● **Task details**: Omit the pictures, then reproduce exactly the line bearing "Given: Choose Yes for account linking" and every line after it up to and including the last line of the entries below.

● **Data in this exercise**:
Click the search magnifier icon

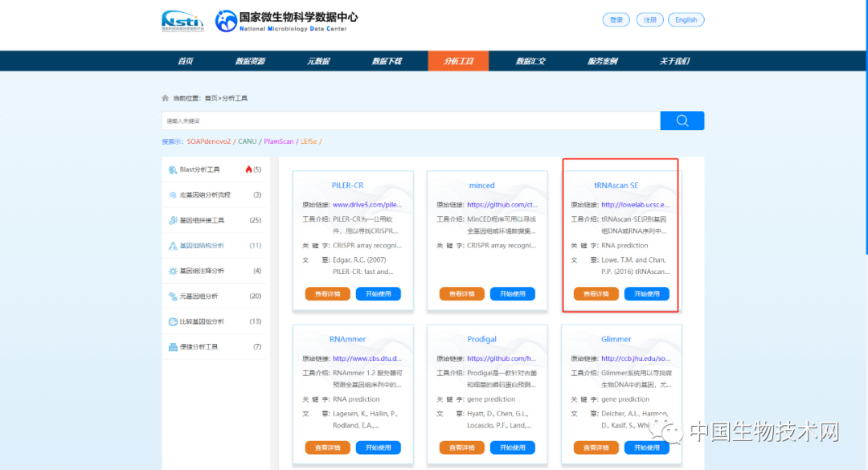tap(682, 121)
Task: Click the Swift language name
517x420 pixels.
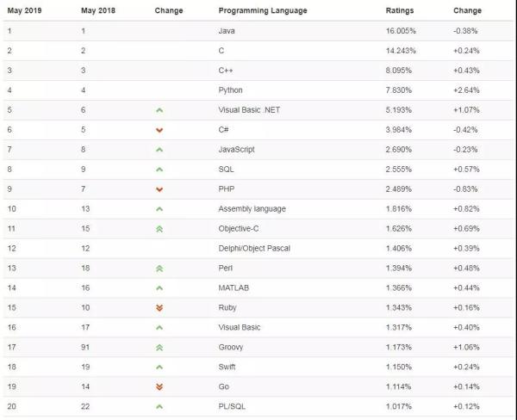Action: [228, 368]
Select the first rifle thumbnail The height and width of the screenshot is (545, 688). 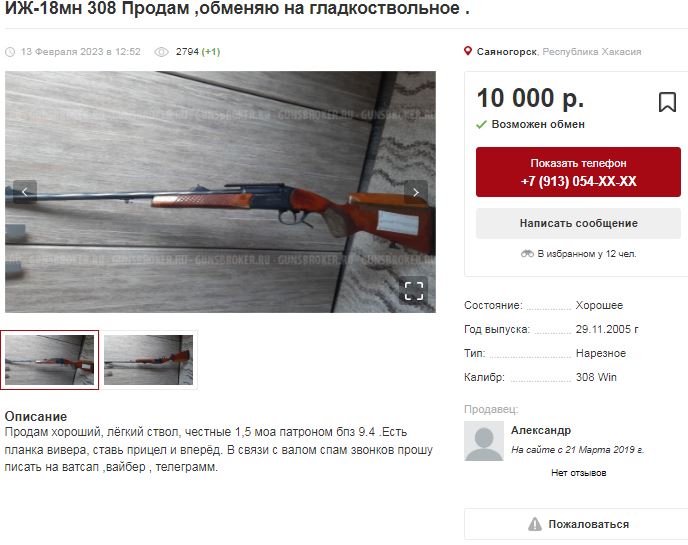tap(50, 360)
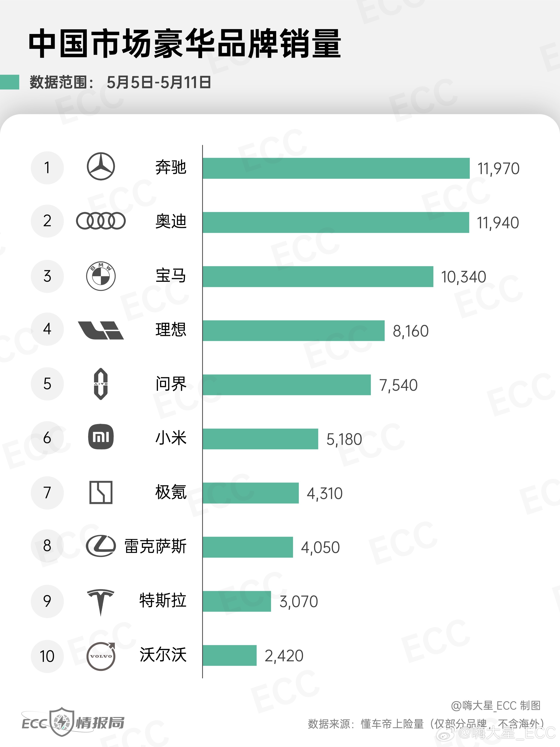560x747 pixels.
Task: Click the Audi four rings logo
Action: tap(101, 221)
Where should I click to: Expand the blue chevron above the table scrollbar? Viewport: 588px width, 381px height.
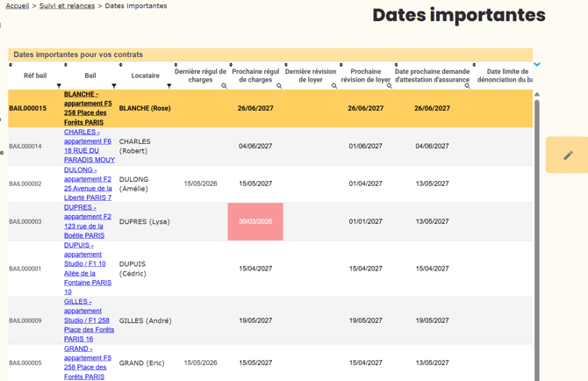537,64
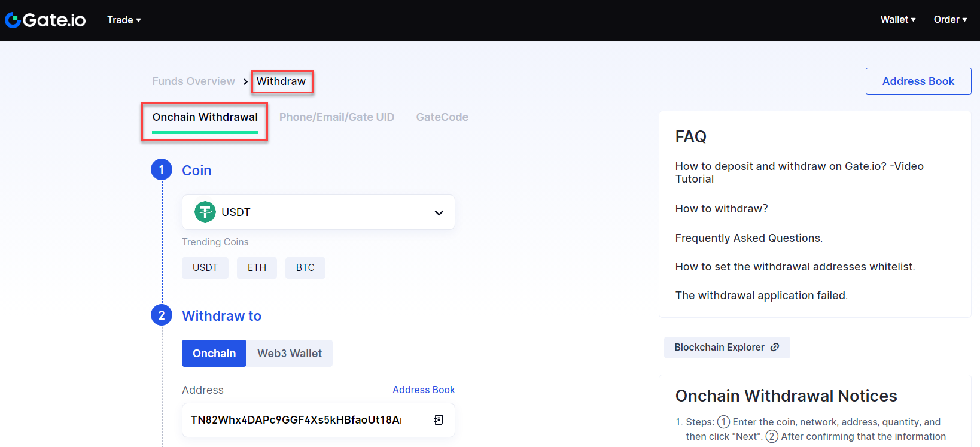Expand the USDT coin dropdown chevron
Image resolution: width=980 pixels, height=447 pixels.
439,212
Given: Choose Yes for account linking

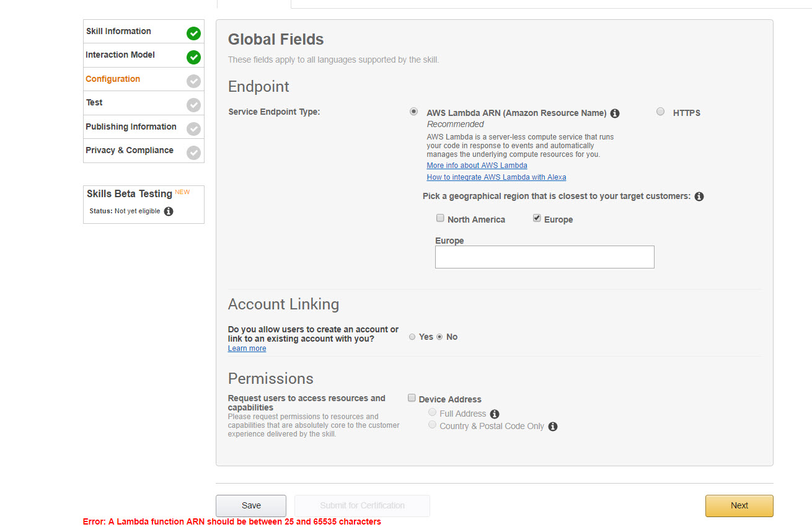Looking at the screenshot, I should point(412,337).
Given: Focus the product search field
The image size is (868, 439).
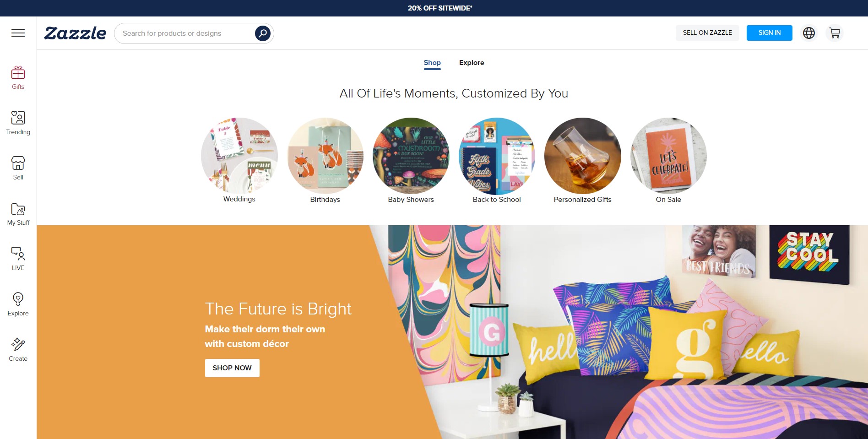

● **The answer**:
Given: Choose Yes for account linking

Looking at the screenshot, I should point(412,337).
Given: Focus the product search field
The image size is (868, 439).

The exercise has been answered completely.